En France, mieux vaut détourner des millions que voler une moto

dimanche 19 février 2012.
 

Jusqu’où ira la tempête judicaire qui frappe la majorité ? Le fait qu’Éric Woerth ait sans doute bientôt à répondre aux questions de la justice montre qu’un ministre est encore un justiciable comme un autre, ce qui est rassurant. Mais cette affaire hors norme cache une forêt de délits financiers mal traités, qui passent entre les mailles du filet ou finissent aux oubliettes. Deux poids, deux mesures  : la balance judiciaire penche clairement du côté des puissants. La lutte contre la délinquance financière est en régression et, pour les délinquants en col blanc, le bras de la justice est relativement indulgent. À l’autre bout du spectre, il y a les petits délinquants. Eux, par contre, ont droit à la « tolérance zéro », pierre angulaire du populisme judiciaire du gouvernement.

Avec la loi Perben 2, la justice a été rapprochée du pouvoir. Ceux des magistrats du parquet ont été accrus et leur soumission hiérarchique renforcée. La chancellerie peut ainsi contrôler l’avancée des enquêtes et l’action publique dans les dossiers les plus sensibles. Les magistrats du siège, qui jouissent de garanties d’indépendance, ont, eux, vu leurs prérogatives diminuer. Dans les dernières années, le nombre d’affaires traitées est en diminution constante. Ainsi, les informations judiciaires ouvertes au pôle financier du tribunal de Paris pour des délits financiers complexes a dégringolé de 101 en 2006 à 21 en 2008.

Pour Clarisse Taron, vice-procureure de Nancy et présidente du Syndicat de la magistrature, le constat est sans appel, et « de plus en plus prégnant » : « faute de moyens, faute d’intérêt, les affaires politico-financières ne sortent plus ». Pourtant, à l’autre bout de la chaîne, « la petite délinquance est jugée avec frénésie », toujours plus vite, avec toujours plus de répression, à flux tendus. En cause : la volonté officielle « d’envoyer un message fort aux délinquants », le développement accéléré dans les années quatre-vingt-dix des comparutions immédiates et la multiplication de « réponses pénales immédiates ». « Les tribunaux sont précisément évalués sur ce taux de réponse pénale, et même les petits tribunaux veulent se mettre à faire de la justice rapide », détaille le sociologue Christian Mouhanna (1).

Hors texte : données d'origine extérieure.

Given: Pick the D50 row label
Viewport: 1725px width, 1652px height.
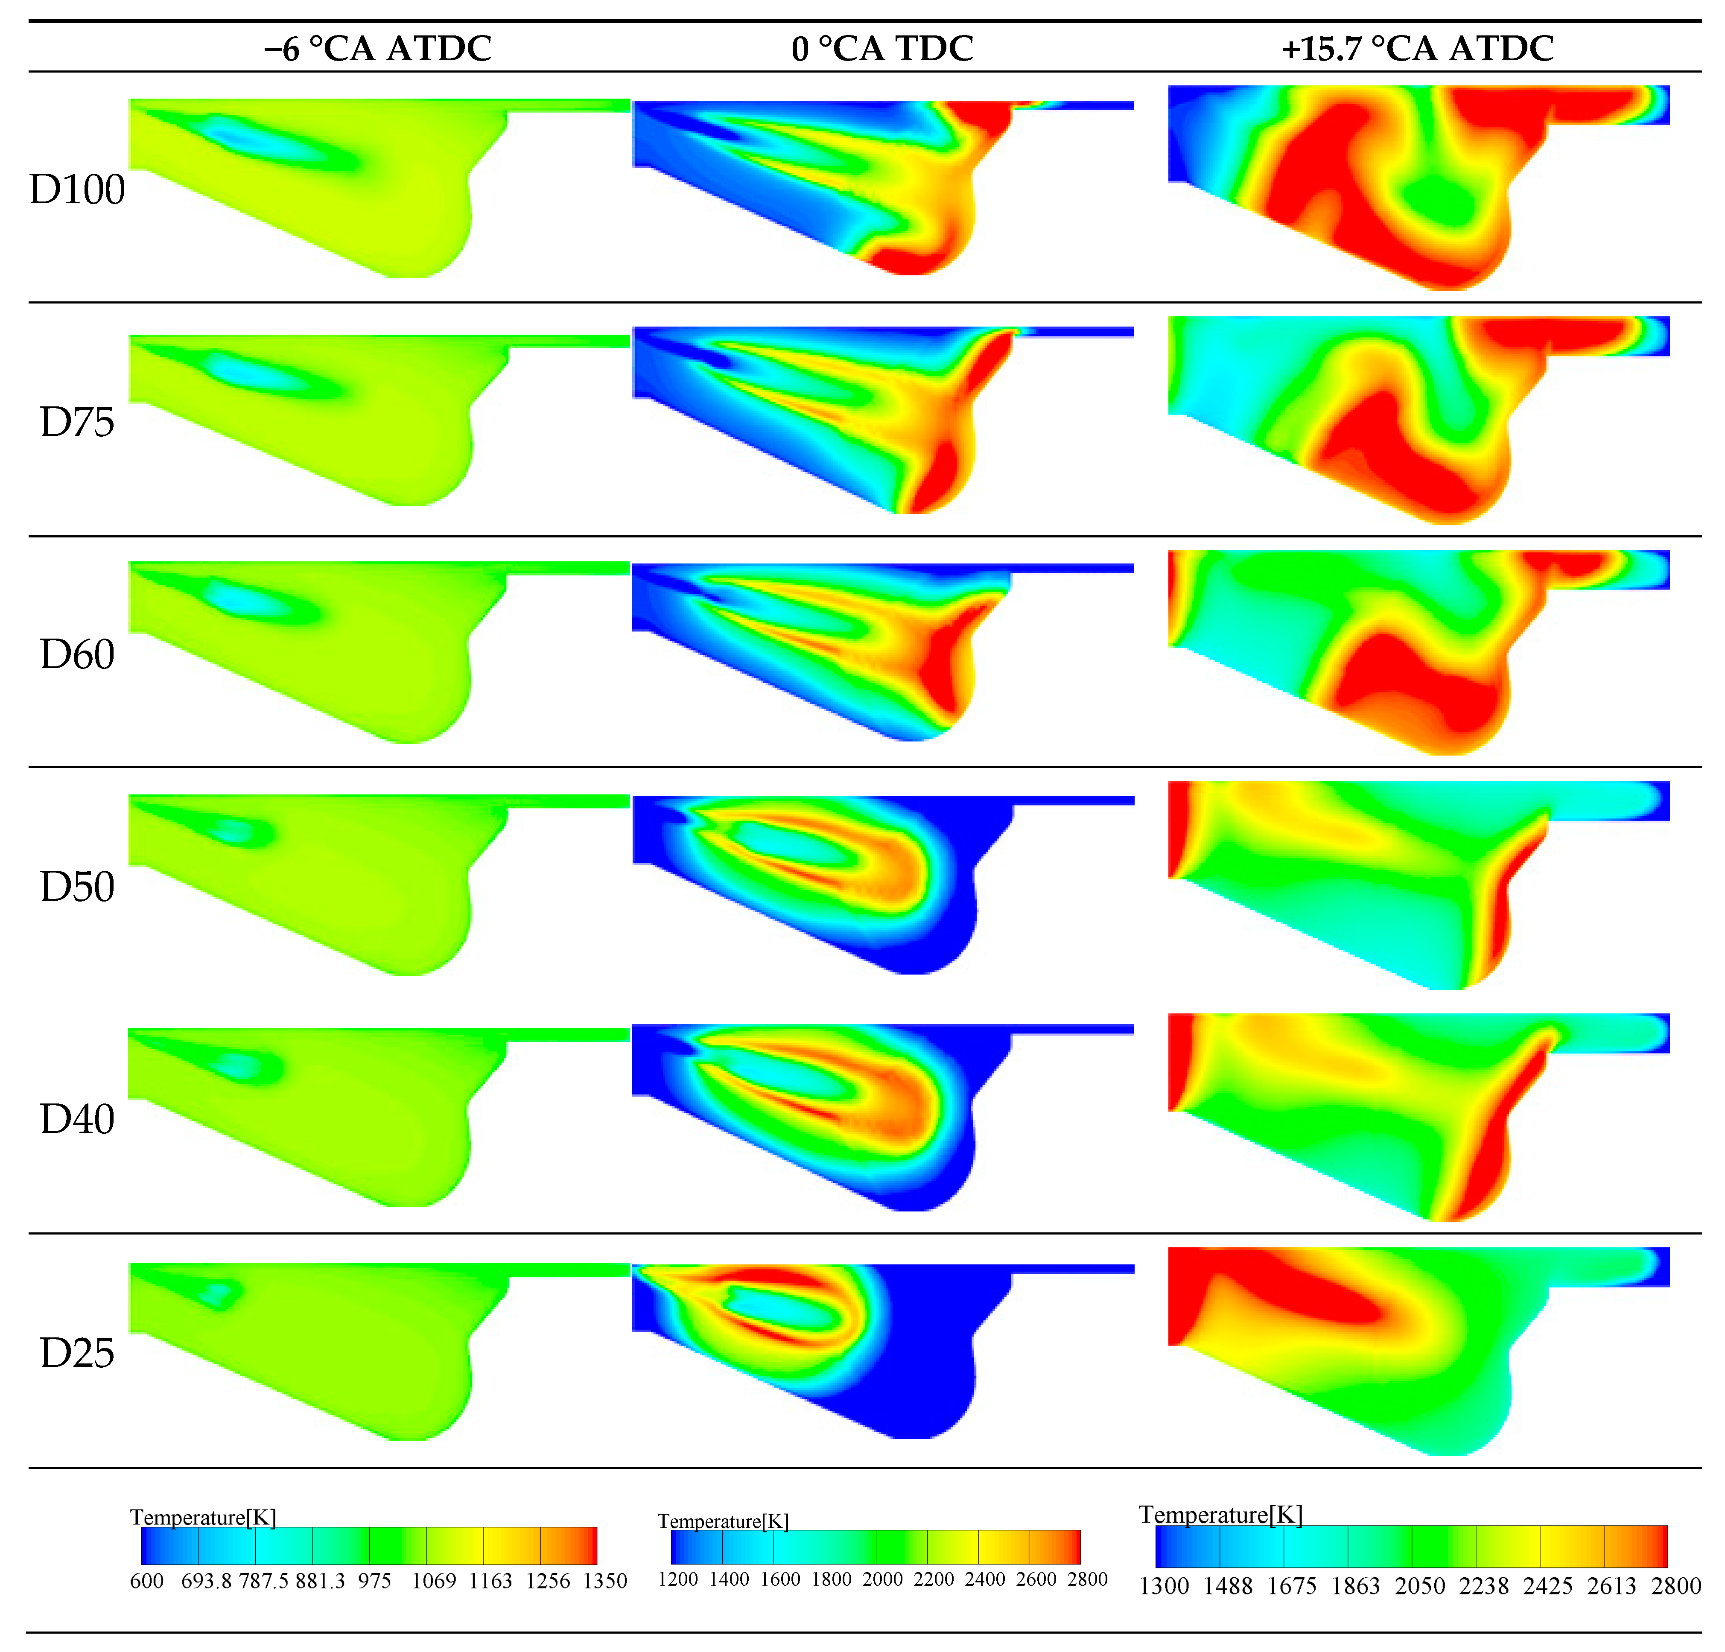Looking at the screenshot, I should click(x=77, y=886).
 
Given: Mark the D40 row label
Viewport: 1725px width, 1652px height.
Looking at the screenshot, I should click(x=77, y=1119).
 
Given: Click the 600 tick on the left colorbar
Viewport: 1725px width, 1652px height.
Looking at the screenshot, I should click(x=147, y=1581).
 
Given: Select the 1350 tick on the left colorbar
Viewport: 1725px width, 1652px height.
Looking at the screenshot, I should click(x=604, y=1581).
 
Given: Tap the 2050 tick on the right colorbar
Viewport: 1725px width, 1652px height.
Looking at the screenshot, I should click(x=1420, y=1586).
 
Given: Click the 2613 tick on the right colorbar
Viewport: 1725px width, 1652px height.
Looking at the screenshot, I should click(x=1611, y=1586).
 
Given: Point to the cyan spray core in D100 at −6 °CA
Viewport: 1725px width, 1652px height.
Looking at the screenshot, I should click(x=255, y=141).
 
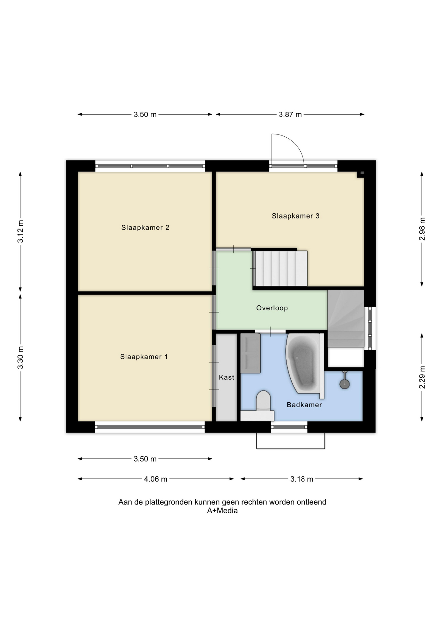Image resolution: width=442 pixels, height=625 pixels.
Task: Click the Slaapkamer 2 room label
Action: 145,228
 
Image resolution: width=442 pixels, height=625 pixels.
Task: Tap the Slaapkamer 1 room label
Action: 144,357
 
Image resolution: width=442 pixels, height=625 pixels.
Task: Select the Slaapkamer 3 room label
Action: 296,216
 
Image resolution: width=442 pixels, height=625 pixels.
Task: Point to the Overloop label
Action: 272,308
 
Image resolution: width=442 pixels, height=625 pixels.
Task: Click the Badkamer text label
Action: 304,405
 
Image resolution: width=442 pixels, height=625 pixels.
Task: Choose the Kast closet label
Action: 227,377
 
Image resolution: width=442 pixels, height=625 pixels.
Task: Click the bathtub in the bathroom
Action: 305,366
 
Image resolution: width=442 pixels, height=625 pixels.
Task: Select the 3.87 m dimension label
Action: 290,115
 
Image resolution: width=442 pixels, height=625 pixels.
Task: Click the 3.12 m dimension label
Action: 21,231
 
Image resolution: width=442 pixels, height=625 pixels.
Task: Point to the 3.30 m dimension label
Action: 21,358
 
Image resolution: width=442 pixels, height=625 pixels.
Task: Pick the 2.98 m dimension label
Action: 422,229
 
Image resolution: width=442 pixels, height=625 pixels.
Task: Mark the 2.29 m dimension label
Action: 422,377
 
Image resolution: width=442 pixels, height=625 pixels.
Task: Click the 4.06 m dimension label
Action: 156,479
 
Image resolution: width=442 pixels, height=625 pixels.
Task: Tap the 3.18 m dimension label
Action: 302,479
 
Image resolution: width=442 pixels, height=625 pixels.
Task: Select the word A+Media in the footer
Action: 222,511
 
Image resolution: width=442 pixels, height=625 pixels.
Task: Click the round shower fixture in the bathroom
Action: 344,384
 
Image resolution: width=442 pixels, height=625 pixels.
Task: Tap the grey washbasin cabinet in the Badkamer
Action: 250,353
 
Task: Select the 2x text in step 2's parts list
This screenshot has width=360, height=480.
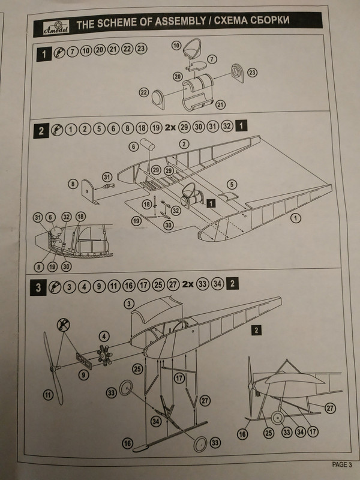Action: tap(169, 127)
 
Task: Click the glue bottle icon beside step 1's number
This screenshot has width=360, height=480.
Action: tap(59, 50)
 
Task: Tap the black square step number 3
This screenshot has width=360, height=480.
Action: tap(40, 286)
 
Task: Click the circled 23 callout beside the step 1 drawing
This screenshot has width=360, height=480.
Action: tap(252, 73)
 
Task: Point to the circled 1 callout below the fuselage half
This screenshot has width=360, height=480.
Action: tap(295, 219)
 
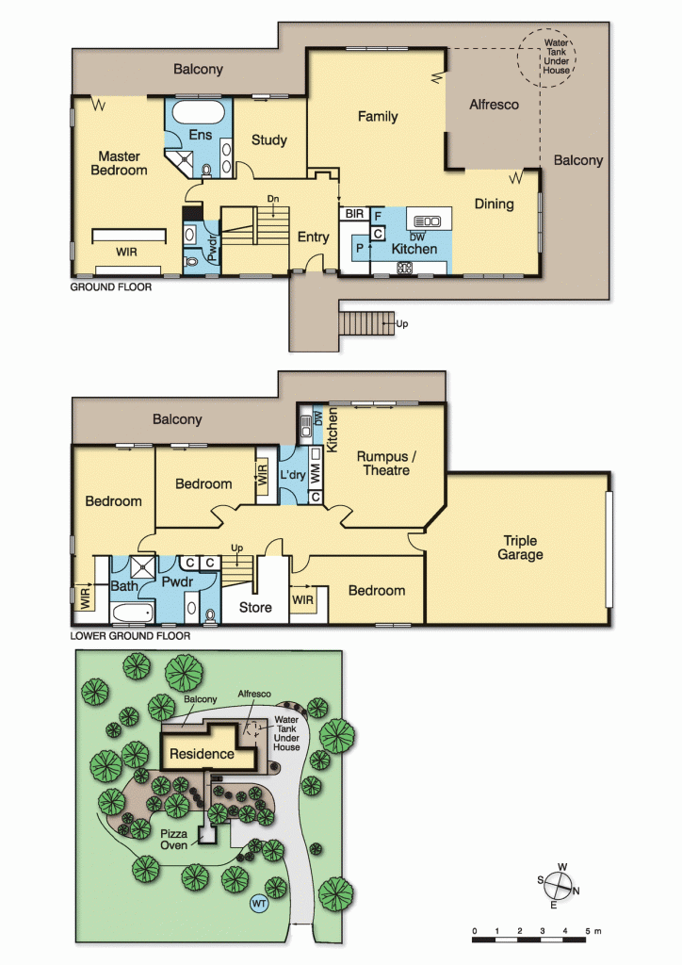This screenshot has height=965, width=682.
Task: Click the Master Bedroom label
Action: [x=120, y=163]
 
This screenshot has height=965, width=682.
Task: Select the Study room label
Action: [x=269, y=140]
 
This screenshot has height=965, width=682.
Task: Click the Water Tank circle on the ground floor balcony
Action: [x=545, y=57]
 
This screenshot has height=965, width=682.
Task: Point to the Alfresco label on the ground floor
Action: [x=494, y=105]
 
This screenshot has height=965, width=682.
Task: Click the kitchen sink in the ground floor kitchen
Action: [x=427, y=221]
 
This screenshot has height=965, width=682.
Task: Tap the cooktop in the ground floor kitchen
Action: [x=405, y=267]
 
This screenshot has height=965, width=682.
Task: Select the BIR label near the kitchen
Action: [x=354, y=214]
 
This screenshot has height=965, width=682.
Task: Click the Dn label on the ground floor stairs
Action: [x=273, y=199]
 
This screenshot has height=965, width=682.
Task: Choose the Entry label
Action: [x=314, y=237]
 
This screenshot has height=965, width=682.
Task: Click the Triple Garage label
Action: [x=520, y=548]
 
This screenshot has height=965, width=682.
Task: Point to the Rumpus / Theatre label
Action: [x=386, y=464]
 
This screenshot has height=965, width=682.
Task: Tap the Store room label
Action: [x=255, y=608]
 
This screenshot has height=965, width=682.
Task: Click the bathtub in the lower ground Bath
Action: [x=133, y=613]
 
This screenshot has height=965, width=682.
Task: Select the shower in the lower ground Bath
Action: [x=143, y=567]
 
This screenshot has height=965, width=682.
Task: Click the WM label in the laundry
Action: [x=316, y=473]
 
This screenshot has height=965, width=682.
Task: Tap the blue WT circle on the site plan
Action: [x=259, y=904]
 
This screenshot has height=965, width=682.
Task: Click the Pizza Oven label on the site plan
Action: [x=174, y=840]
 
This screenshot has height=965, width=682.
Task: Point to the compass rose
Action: [x=559, y=886]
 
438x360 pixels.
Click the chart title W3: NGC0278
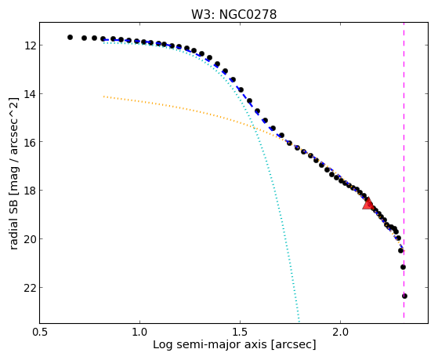click(x=233, y=14)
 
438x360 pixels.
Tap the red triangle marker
click(x=368, y=203)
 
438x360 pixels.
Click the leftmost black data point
click(x=70, y=37)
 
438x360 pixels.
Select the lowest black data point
click(x=404, y=296)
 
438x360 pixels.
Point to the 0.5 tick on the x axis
click(x=40, y=332)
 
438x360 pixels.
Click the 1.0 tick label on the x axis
click(x=139, y=332)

Le phénomène a été aggravé par le développement dans les années quatre-vingt-dix des unités de traitement en temps réel dans les tribunaux. En clair : des services où les parquetiers sont en permanence au téléphone, avec 60 à 80 appels par jour et par substitut, et quelques minutes pour trancher de l’orientation des dossiers communiqués par les officiers de police, vers des audiences en comparution immédiate ou d’autres juridictions. « Dans ce système, reprend le sociologue, c’est la police qui a le dessus. La façon dont elle présente l’affaire conditionne la décision du parquet. En huit minutes, le substitut n’a pas le temps de faire de contre-enquête. Et, à délit égal, quelqu’un qui est envoyé en comparution immédiate a plus de chance d’aller en prison. »

Parallèlement, « en réponse aux affaires qui ont émaillé les années quatre-vingts, le pouvoir a coupé le robinet des moyens en matière économique et financière, poursuit Clarisse Taron. Car la meilleure façon d’enterrer une affaire, c’est qu’il n’y ait pas d’enquête. On a effectué des coupes claires dans tous les services qui font de l’éco-fi. À Metz, les dernières affaires que j’ai envoyées sont revenues, dix-huit mois après, à mes successeurs : elles n’avaient pas été ouvertes. » De fait, « on économise des postes dans les services régionaux de police qui traitent de délinquance financière judiciaire (SRPJ) et de nombreux effectifs ont été reversés dans les groupes d’intervention régionale (GIR) », détaille Christian Mouhanna. Jusqu’à il y a dix-huit mois, les SRPJ de Metz et de Nancy avaient chacun leur service spécialisé. Ils ont été regroupés et ont perdu dix fonctionnaires.

(1) Une justice dans l’urgence, le traitement en temps réel des affaires pénales, PUF, octobre 2007, avec Benoit Bastard.